African-American theater, film and music venues have become major contributors to the borough and help tell the stories of nearby artists and artists from around the world.
Many of these spaces were founded in the 1970s when cultural expression within the black community was beginning to take a different turn that embraced their ancestors’ roots as well as American contemporary theater and film.
Most famously, there is the Apollo Theater in Harlem but smaller venues that focus on attracting locals have become more and more popular as they expose people to art they might otherwise never get to experience.
The largest of these venues in Queens is the Black Spectrum Theatre, founded in 1970 by writer, producer and filmmaker Carl Clay.
It is the only professional theater company reaching out to people of African descent in Queens and serves the large African-American, Caribbean-American and Latino populations in the area including Jamaica, Hollis, St. Albans and Laurelton.
Originally created to be a theatre troupe, Black Spectrum Theatre traveled throughout the borough and the country to put on shows for viewers.

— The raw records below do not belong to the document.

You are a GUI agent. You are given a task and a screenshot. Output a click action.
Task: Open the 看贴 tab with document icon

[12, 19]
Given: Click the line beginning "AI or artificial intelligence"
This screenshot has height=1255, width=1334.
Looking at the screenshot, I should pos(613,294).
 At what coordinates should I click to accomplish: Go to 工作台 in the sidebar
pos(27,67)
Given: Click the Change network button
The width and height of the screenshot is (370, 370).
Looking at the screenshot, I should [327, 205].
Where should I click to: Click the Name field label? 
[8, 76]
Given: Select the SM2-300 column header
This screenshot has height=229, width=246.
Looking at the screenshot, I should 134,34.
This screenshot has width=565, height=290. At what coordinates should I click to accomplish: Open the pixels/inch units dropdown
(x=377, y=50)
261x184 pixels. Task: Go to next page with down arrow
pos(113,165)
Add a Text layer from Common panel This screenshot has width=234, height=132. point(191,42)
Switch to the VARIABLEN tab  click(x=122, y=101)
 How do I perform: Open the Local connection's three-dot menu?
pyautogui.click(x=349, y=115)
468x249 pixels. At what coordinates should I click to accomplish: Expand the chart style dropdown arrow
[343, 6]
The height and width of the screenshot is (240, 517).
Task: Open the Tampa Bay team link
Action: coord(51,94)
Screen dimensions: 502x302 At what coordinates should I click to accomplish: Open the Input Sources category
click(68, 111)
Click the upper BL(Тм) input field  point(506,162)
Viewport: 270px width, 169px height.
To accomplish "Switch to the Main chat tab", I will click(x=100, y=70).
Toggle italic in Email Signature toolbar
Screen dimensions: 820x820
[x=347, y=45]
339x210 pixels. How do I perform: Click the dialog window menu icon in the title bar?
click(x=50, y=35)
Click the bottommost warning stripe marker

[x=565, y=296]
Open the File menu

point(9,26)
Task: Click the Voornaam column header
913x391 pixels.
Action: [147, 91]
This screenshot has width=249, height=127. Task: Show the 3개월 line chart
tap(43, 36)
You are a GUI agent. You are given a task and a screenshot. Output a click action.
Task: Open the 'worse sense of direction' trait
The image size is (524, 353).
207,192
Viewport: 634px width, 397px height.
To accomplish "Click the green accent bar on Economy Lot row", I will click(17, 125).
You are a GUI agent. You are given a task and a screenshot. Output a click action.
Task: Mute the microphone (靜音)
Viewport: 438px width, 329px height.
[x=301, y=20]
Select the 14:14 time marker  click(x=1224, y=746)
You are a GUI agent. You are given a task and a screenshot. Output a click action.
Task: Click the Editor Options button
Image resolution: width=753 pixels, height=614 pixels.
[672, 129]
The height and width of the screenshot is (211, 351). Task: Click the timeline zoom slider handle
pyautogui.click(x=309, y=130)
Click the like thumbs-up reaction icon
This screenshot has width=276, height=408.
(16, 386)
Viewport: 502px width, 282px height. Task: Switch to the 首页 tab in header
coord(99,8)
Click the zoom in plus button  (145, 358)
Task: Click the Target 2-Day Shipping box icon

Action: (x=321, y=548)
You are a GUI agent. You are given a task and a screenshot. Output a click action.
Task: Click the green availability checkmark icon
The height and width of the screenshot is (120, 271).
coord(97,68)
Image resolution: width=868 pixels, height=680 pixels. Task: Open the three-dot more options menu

The group now has a 325-seat state-of-the-art theater at 177th Street and Baisley Boulevard in Jamaica, where it serves 20,000 audience members annually through various plays, musicals and a social issue video series.
Though Black Spectrum is certainly the largest, it isn’t the only Queens venue founded by and catering to African Americans.
The Afrikan Poetry Theatre, located at 176-03 Jamaica Ave. in Jamaica, opened its center in 1978 with a mission to bring jazz, funk and African rhythms to members’ poetry.
“As the years have gone on, we’ve taken on new goals,” Saiku Branch, the program coordinator for the theater said. “We work on a lot of social programming with adverse youth and while we still have poetry, open mics and piano classes, we try to keep everything affordable for families.”
Branch said the need for people to understand culture will always be present and that the best way to meet it is to reach out to youth.
“We believe that if people understand the beauty of their culture, they’ll aspire to do more,” he said. “We’ve been opening up to work with groups from Central America, India, Pakistan to help young people in a low-income environment have a place to belong.”